DATA:
_ _ _ _ _
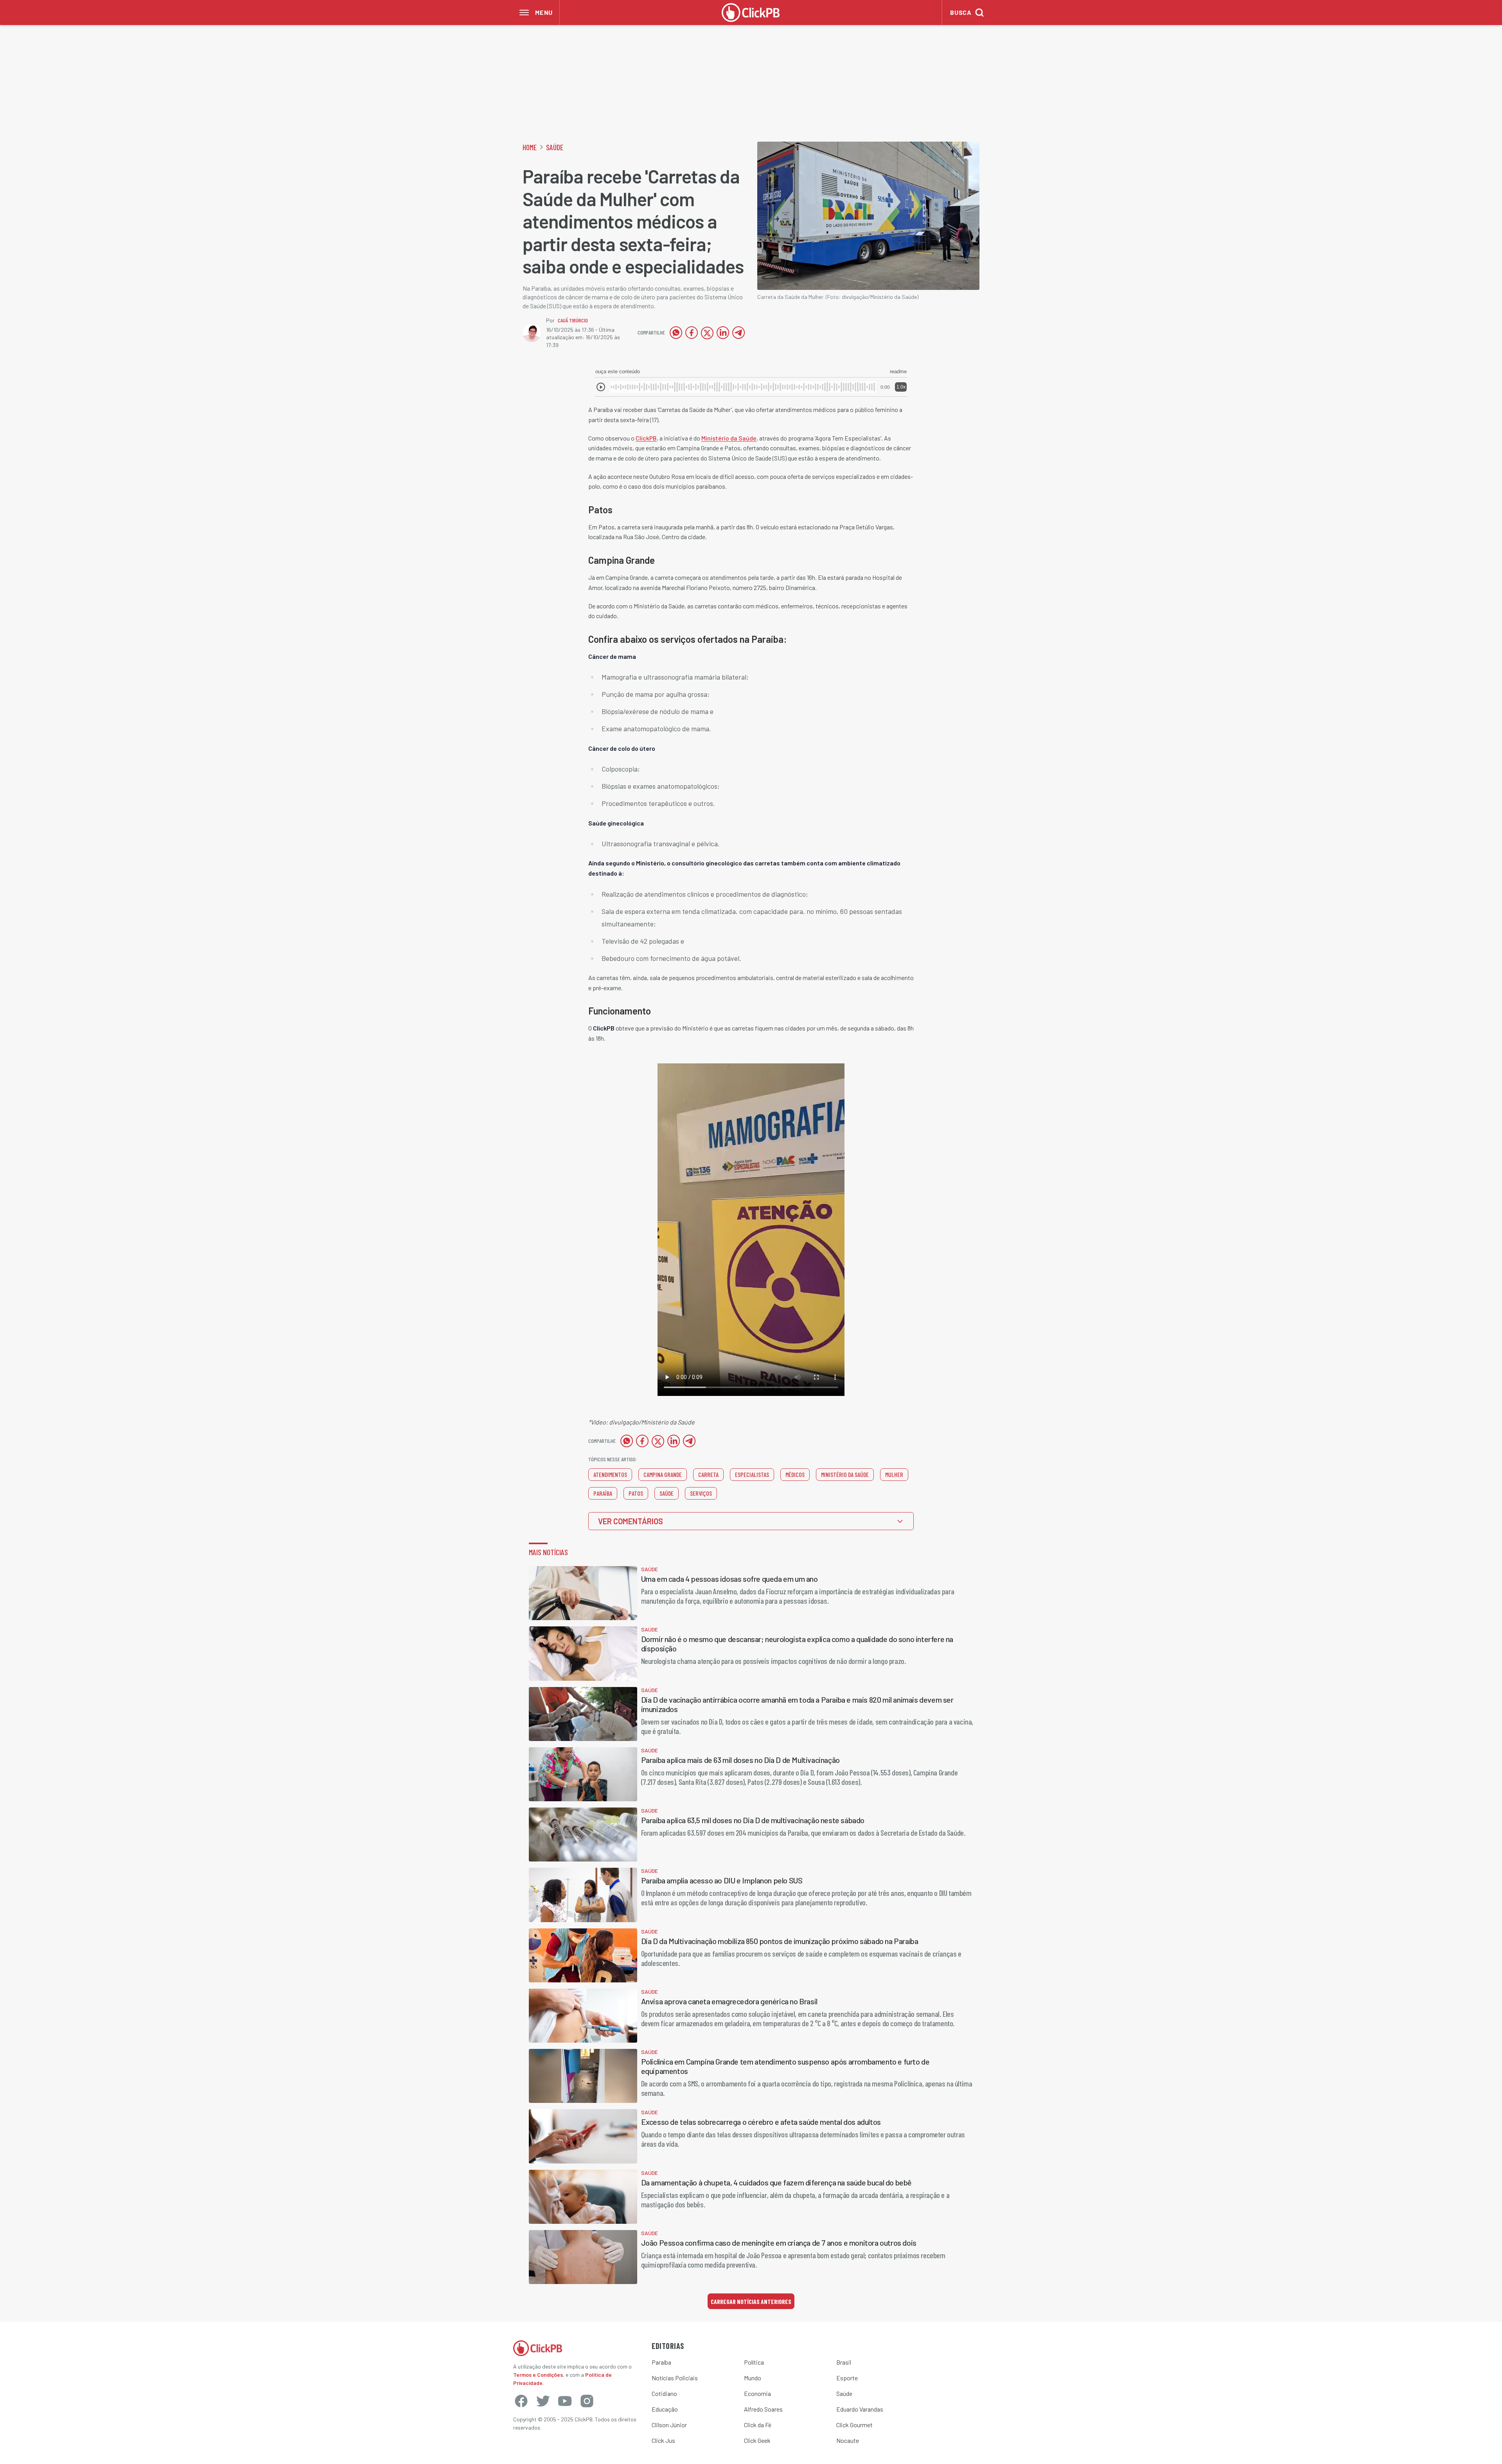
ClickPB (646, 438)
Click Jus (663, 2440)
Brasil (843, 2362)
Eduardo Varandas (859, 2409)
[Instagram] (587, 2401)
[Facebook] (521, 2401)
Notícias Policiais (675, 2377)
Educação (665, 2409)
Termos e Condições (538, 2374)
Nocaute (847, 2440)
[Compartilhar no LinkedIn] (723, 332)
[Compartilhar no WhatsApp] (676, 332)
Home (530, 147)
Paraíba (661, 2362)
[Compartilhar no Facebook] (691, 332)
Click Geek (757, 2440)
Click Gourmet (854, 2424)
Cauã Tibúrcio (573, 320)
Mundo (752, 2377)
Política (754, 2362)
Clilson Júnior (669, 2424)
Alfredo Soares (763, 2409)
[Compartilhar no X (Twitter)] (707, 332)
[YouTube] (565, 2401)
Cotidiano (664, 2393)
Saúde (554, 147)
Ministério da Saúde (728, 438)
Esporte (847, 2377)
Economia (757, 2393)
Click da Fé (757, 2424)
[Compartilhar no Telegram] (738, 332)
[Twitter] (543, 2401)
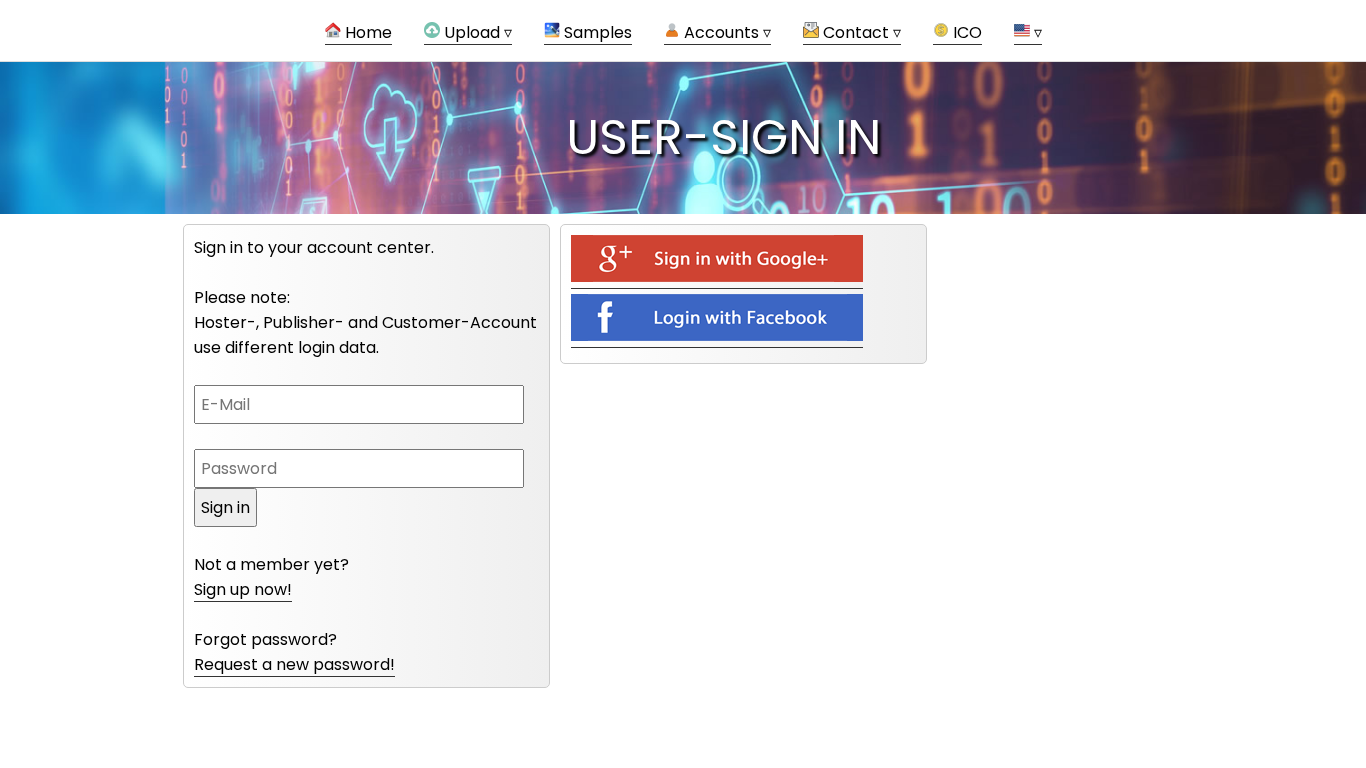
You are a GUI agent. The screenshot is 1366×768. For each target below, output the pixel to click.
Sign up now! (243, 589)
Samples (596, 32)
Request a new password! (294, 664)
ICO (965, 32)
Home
_ _ _ _ _
WHAT IS REQUIRED: Which lines hold the word "Compartilhar"? Copy each of them from the records.

RESPONSE BOX:
[Compartilhar no LinkedIn] (723, 332)
[Compartilhar no WhatsApp] (676, 332)
[Compartilhar no Facebook] (691, 332)
[Compartilhar no X (Twitter)] (707, 332)
[Compartilhar no Telegram] (738, 332)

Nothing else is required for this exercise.